## begin

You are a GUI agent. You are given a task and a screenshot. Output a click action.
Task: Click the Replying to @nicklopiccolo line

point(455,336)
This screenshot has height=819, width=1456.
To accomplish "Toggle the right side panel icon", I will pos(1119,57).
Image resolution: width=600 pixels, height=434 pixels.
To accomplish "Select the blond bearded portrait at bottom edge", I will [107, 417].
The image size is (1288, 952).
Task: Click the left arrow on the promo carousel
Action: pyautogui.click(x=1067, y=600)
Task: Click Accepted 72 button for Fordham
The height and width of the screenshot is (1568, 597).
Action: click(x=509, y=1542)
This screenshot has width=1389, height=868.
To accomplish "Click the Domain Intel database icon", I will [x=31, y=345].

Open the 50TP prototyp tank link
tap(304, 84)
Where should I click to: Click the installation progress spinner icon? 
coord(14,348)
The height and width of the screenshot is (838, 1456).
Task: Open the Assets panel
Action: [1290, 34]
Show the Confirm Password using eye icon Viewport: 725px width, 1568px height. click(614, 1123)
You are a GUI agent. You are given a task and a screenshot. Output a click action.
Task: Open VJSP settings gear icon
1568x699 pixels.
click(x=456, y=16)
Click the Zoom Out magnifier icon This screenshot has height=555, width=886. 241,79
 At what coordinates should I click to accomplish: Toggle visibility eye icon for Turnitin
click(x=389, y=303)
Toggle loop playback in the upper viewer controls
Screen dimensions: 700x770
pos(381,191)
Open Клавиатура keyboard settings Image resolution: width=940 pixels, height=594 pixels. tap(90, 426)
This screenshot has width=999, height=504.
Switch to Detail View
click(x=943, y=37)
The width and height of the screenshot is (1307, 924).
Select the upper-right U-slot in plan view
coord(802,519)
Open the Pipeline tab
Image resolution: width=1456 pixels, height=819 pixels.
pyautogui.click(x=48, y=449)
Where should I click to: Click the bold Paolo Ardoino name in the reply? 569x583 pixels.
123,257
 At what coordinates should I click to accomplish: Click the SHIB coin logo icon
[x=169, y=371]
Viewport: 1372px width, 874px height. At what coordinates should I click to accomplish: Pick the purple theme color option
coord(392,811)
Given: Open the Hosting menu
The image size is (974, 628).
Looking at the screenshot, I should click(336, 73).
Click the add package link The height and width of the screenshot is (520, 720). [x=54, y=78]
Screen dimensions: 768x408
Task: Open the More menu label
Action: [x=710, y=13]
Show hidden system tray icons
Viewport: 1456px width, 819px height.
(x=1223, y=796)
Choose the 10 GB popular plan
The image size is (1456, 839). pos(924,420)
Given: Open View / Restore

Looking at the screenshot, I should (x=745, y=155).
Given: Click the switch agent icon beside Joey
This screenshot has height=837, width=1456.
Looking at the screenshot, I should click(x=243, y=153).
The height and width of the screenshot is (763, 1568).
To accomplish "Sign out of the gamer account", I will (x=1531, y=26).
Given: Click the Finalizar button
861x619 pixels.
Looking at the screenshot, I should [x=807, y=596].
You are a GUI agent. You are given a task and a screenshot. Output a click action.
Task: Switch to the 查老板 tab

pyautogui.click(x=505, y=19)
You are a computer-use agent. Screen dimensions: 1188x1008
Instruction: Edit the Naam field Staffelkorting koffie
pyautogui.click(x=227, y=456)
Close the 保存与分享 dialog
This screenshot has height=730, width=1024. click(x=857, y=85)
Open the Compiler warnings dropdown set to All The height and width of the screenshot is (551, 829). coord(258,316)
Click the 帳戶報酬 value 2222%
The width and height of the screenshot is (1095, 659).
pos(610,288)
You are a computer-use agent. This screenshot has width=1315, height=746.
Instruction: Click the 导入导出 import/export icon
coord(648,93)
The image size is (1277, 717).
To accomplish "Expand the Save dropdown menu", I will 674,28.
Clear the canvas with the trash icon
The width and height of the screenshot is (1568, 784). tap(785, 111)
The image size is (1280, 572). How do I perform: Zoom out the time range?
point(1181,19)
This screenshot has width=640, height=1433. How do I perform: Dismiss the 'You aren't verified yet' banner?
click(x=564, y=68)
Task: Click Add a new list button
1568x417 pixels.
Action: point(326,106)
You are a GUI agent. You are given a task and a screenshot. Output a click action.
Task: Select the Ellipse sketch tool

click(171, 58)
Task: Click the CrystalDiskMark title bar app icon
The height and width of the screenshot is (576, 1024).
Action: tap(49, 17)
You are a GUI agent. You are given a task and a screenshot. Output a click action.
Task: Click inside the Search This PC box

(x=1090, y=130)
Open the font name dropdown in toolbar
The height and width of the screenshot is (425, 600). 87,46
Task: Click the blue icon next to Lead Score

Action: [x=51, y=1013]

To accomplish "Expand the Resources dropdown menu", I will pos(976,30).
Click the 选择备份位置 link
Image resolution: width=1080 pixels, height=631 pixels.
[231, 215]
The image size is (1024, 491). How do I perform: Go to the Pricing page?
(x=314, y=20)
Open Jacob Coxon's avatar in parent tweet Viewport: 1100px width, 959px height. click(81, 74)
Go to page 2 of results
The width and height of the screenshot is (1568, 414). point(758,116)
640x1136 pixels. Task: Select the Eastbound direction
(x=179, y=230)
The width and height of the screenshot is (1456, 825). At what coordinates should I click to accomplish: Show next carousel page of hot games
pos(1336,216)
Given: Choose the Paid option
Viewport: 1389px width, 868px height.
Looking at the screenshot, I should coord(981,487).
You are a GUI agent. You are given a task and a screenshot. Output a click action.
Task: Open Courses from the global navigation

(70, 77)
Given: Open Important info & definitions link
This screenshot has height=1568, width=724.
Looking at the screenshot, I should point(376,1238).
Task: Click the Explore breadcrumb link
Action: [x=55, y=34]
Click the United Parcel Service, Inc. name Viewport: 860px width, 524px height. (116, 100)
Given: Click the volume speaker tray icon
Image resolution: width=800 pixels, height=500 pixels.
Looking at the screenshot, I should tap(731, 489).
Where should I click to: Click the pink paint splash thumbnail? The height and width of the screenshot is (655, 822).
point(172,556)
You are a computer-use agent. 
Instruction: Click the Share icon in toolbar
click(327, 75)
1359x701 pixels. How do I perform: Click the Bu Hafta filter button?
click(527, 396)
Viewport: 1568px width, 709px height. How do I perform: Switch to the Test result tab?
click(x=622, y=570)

## end

▶ _Work required_
Format the data from its first line through the line containing "I will pos(1119,57)." as a Markdown table with the columns Row and Line. Give each nonblank line its own numbered row.

▶ _Task result_
| Row | Line |
|---|---|
| 1 | You are a GUI agent. You are given a task and a screenshot. Output a click action. |
| 2 | Task: Click the Replying to @nicklopiccolo line |
| 3 | point(455,336) |
| 4 | This screenshot has height=819, width=1456. |
| 5 | To accomplish "Toggle the right side panel icon", I will pos(1119,57). |